The Horizon BCBSNJ Ancillary Account Executive screens the application for completeness.
Complete applications are forwarded to the Physician Data Management (PDM) Department for processing and uploaded to the Ancillary SharePoint site.
Primary Source Verification
The Horizon BCBSNJ Physician Data Management (PDM) Department validates/verifies the supporting documentation through primary source verification.
- If the credentialing information obtained from other sources varies substantially from the information obtained from the ancillary/MLTSS provider, the PDM staff will notify the ancillary/MLTSS provider in writing within 30 days of receipt of the application. The notification informs the ancillary/MLTSS provider of any discrepancies and their right to seek to have erroneous information obtained via another source corrected or to correct their own submitted information to Horizon BCBSNJ.
- Ancillary/MLTSS providers must respond within 15 days by submitting a response and correction(s) to the PDM Department. If the ancillary/MLTSS provider fails to respond within the 15-day period, the application shall be considered withdrawn and the applicant shall be notified as such in writing.

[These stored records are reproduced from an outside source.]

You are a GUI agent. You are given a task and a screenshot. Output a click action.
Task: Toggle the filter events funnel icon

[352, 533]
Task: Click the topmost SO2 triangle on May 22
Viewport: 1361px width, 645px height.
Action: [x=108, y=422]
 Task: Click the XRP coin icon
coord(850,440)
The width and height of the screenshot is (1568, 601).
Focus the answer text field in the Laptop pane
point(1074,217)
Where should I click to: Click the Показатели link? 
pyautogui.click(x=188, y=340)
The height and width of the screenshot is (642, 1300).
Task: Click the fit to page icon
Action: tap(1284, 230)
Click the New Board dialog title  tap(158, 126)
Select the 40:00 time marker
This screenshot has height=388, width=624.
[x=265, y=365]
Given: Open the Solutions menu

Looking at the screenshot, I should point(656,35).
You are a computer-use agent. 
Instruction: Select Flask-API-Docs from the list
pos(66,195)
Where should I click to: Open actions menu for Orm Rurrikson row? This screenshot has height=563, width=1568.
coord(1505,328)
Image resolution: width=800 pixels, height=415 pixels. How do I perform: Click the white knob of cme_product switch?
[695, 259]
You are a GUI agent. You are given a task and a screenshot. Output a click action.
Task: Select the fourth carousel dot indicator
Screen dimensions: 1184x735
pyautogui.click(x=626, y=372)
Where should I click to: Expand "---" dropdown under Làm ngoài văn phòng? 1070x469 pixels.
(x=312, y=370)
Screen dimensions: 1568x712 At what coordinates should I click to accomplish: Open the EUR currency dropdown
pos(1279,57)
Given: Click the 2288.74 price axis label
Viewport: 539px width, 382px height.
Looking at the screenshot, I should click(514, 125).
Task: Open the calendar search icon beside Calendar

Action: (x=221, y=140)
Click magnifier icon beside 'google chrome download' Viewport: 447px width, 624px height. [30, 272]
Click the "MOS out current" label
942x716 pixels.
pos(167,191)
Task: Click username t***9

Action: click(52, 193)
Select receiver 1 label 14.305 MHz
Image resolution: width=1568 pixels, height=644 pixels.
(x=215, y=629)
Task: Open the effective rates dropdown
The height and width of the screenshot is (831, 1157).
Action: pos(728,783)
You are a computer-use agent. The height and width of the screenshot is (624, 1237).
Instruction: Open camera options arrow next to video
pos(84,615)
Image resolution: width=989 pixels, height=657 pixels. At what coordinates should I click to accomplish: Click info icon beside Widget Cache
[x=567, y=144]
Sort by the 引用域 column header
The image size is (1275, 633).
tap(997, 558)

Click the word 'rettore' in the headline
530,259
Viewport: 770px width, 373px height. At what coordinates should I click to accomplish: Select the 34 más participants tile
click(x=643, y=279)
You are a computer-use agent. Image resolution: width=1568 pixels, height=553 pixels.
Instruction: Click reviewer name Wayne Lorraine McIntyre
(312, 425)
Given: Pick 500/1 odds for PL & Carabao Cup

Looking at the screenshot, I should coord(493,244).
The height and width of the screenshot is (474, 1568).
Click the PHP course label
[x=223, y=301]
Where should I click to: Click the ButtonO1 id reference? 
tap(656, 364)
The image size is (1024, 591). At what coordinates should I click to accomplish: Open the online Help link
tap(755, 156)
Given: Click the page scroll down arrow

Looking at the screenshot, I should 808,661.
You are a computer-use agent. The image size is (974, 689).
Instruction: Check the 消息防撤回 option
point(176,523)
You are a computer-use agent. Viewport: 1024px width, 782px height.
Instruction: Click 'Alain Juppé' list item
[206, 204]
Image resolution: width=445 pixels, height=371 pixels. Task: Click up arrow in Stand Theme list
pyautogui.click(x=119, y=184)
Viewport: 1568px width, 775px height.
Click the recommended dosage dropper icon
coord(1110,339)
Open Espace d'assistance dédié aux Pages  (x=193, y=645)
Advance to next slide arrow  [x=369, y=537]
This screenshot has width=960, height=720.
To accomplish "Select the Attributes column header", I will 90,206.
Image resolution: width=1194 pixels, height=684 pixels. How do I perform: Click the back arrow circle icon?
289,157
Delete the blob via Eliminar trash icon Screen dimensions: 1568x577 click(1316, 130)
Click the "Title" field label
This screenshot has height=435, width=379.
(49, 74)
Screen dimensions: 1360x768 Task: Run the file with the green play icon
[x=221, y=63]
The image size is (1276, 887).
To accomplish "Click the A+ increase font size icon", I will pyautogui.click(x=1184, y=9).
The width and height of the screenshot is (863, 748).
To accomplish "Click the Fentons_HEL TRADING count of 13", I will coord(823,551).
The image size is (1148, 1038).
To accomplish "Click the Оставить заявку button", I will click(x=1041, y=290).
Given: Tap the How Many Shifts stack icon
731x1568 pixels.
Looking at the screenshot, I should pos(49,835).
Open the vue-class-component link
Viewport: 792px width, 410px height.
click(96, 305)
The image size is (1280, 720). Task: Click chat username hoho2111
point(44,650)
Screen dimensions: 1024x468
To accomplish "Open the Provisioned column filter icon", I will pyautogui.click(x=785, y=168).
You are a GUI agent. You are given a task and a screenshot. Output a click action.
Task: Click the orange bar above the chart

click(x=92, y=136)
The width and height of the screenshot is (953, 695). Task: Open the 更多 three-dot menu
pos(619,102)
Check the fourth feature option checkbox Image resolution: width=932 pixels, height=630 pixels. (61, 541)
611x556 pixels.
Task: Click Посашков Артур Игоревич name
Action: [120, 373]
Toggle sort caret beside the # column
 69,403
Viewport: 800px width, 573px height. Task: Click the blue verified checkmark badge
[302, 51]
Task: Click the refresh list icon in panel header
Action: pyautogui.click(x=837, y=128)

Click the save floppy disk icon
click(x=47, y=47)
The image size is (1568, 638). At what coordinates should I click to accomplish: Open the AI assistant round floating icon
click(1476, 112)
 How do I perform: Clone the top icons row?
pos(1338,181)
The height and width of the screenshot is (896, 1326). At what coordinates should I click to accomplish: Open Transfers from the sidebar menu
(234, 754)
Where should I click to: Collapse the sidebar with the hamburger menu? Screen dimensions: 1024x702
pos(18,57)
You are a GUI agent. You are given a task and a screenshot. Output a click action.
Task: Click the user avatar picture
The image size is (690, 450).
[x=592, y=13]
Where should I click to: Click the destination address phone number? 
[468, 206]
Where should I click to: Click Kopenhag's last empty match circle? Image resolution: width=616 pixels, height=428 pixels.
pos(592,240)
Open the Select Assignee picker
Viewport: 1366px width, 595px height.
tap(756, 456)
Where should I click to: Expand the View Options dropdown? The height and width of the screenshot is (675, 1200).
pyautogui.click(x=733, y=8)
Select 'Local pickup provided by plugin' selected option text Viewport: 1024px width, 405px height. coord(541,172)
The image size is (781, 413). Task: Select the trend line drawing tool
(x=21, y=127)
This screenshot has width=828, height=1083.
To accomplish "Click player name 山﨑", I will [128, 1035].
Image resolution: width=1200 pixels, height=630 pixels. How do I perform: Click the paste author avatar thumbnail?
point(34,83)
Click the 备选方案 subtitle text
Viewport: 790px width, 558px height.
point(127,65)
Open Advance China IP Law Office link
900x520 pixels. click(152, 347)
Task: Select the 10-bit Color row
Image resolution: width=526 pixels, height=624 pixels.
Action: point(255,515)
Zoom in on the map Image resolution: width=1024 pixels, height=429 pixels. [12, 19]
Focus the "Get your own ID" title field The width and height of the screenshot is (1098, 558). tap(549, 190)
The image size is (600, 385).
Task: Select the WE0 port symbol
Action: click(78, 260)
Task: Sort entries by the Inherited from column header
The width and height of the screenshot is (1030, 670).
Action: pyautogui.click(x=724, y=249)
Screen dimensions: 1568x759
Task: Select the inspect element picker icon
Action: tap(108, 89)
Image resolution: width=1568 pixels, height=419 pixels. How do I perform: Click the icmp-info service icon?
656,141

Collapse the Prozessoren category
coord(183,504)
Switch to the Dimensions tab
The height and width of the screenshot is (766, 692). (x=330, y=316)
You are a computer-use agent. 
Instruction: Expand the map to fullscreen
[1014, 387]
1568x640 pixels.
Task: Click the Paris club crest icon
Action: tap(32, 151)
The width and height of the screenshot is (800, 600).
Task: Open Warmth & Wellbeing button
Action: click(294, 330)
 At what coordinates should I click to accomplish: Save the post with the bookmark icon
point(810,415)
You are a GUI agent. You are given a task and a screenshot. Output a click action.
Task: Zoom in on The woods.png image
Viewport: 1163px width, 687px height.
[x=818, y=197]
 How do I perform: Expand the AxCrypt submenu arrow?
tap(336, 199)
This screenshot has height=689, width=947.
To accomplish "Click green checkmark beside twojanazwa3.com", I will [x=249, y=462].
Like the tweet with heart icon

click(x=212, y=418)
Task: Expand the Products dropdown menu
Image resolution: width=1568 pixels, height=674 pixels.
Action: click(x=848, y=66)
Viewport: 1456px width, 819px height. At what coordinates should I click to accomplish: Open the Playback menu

Credentials Committee Review
Applicants meeting the Standards for Participation ("clean files") are presented for review by the Credentials Committee (or the Credentials Subcommittee) no more than ninety (90) days of our receipt of the application/required supporting documentation.
The Credentials Committee may:
- Approve the applicant and the offering of a contract to the ancillary/MLTSS provider. Horizon's receipt of the executed contract shall render the ancillary/MLTSS provider a participating provider.
- Request in writing additional information and/or an interview before making a decision. The ancillary/MLTSS provider shall have 15 days to provide the requested information If the requested information is not received within 15 days, the application will still be presented at the next scheduled Credentials Committee meeting.
- Find that the applicant does not meet the Standards for Participation in the network and decline the applicant.
- Take other action as appropriate.
Following the Credentials Committee meeting, a Credentialing/Recredentialing Committee Report indicating the ancillary/MLTSS status (i.e., approved or denied) is completed, copied and forwarded to the appropriate Ancillary Account Executive(s).
The ancillary/MLTSS provider is notified in writing of the Credentials Committee's decision to their application:
- Applicants to Horizon NJ Health will be notified within 5 business days of the Credentials Committee's decision.
- All other applicants will be notified within 30 days of the Credentials Committee's decision.